Police say the man accused of the shootings, 22-year-old Jared Lee Loughner, shot Giffords as well as many in the line of people waiting to talk with her. The attack ended when bystanders tackled the man. He is in jail on federal charges as police continue to investigate.

Four days after the shootings, Giffords was making small movements on her own. The three-term Democrat was expected to live. Mr. Obama was joined on Air Force One by Republican members of Arizona's congressional delegation, House Democratic leader Nancy Pelosi, Supreme Court Justice Anthony Kennedy, Attorney General Eric Holder and Homeland Security Secretary Janet Napolitano.

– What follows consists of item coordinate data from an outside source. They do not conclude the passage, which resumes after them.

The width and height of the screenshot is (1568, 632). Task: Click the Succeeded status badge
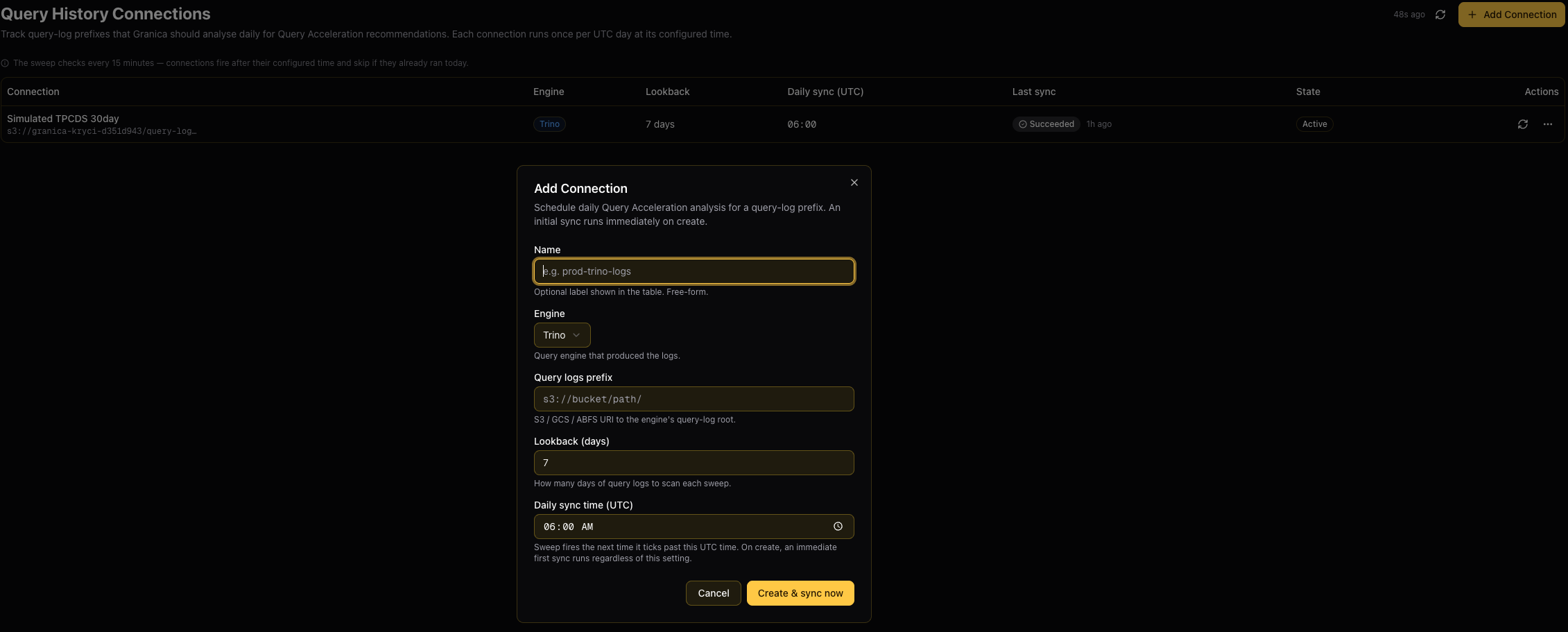[1046, 124]
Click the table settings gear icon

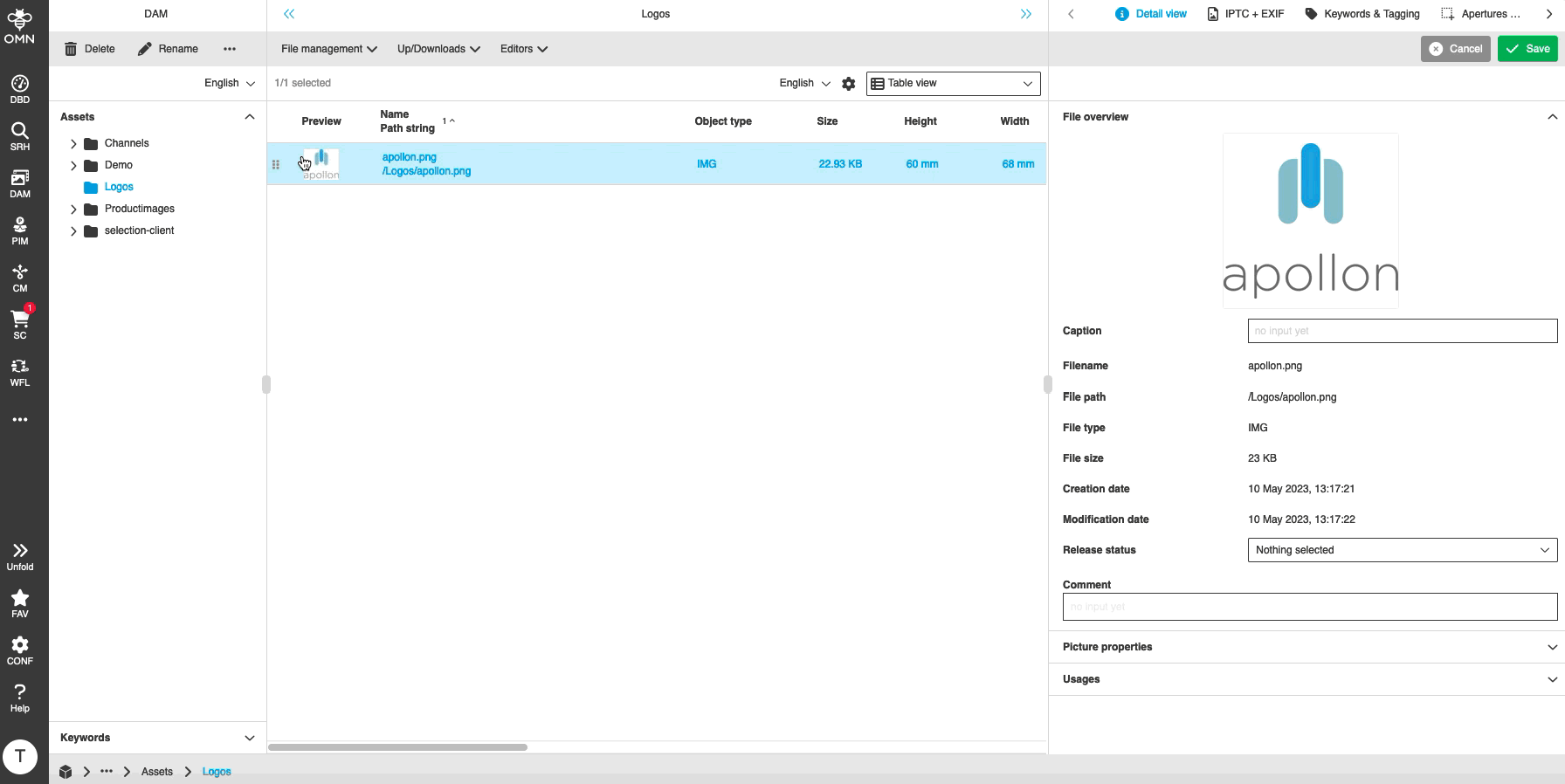click(x=848, y=84)
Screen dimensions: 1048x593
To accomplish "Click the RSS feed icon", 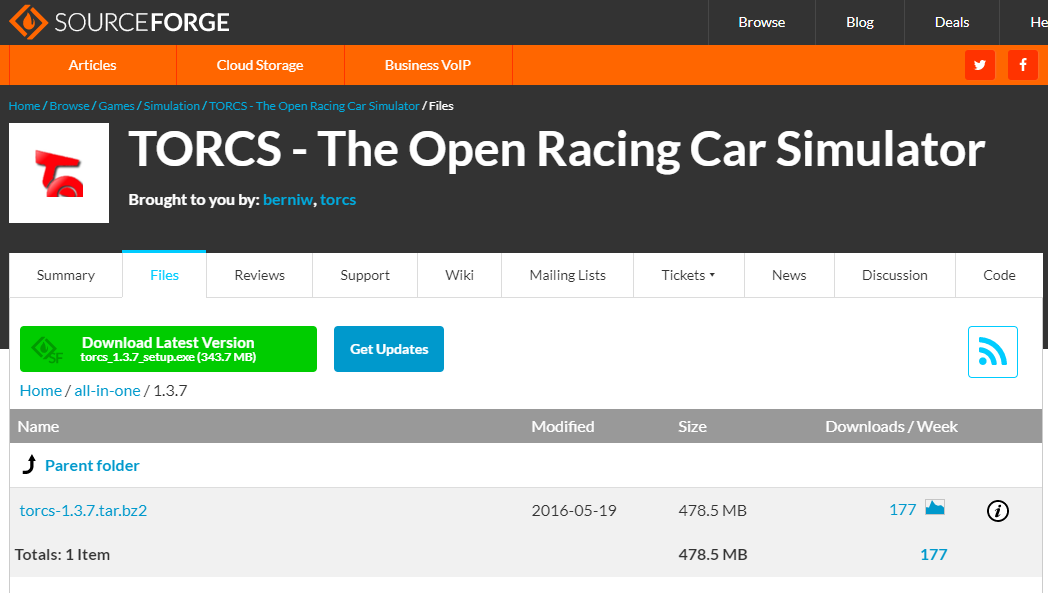I will pos(992,352).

By midafternoon, the university said 17,000 people were in line for the event, exceeding the arena's intended capacity. Overflow seating was set up at the school's football stadium, with a video of the proceedings to be played on the scoreboard screen.

The memorial service was an important part of the mourning process for some of those who had lined up hours in advance to gain a seat.

"If we don't say goodbye and have a chance to say goodbye in an appropriate way, it will linger," said Patty Sirls, 62. "So, for me, it's a closure."